I finished Jonathan Ame’s latest book, Wake Up, Sir!, last weekend after frigid temperatures and a broken furnace combined to make it a long week of no sleep. Who says irony is dead?

I first read about this book in several year-end reviews. When I learned that it gave a wink to P.G. Wodehouse’s Jeeves and Bertie Wooster characters I couldn’t wait to read it. I read a collection of Wodehouse stories after the tragic events of November ‘04, specifically to leave the country and politics behind, if even for a little while. It saved the day. Wodehouse’s Jeeves is the prototypical English valet who always appears at just the right time to get his master, Bertie out of a tough spot what. Bertie (played by Hugh Laurie in the British TV series and who is now House, MD on Fox), for his part, is the consummate aristocratic bachelor.
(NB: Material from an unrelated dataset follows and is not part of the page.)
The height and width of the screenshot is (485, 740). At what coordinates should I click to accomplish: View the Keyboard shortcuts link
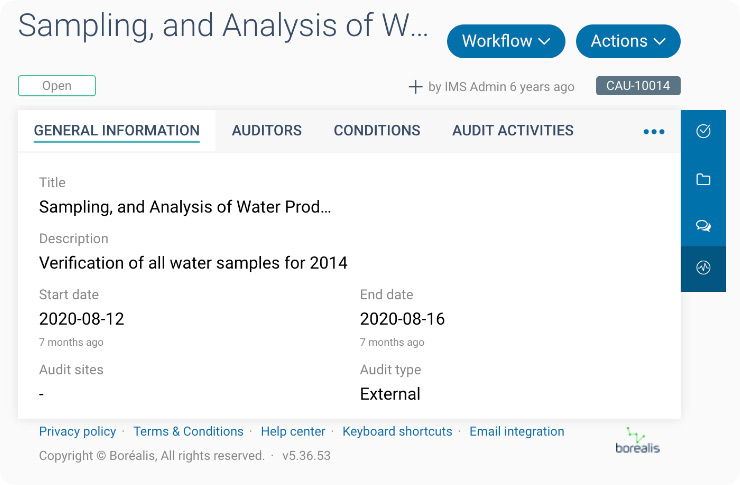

He doesn’t seem to have any sort of job, is always in pinch for liquid cash, but spends his time getting in an out of scrapes at elite gentlemen’s clubs, country houses, and estates with the other gentry. Good clean fun.
Wake Up, Sir! is just like that. Only the main character, Alan Blair, is an American. And from New Jersey. And Jewish. All of Alan’s Brooks Brothers’ sport coats come from second hand shops, and he drives a Chevy Caprice. Alan has a temporary influx of wealth from a law suit (slip and fall) that allows him to do what we would all do in that situation - hire a personal valet, who just happens to be named Jeeves. Jeeves is also an American. Oh, Jeeves may not actually exist. Alan Blair is an unreliable narrator in that he is a (mostly) unrepentant drunk and may have mental problems as well. He suspects, from time to time, that he has been tricked and is actually in an institution and not in an artist’s colony. That may be some sort of tip off.
The book follows 4 or 5 days of Alan Blair and Jeeves getting into various situations, punctuated by some serious drinking bouts. Blair is a failing writer who is struggling to write his next novel while grappling with the Jewish Question and the Homosexual Question (his concepts - not mine), along with the various alcohol related setbacks. In other words, it doesn’t really go anywhere.
Wake Up, Sir! is a quick read. It is slapstick-y in places and drags a little in others. The novel suffers in the inevitable comparison to the Wodehouse characters. Alan and Jeeves banter is not always as lively and snappy as Jeeves and Wooster, which would be tough to do. Also, I have no idea why the boxing pictures on the author’s web site (see above) involve men without pants.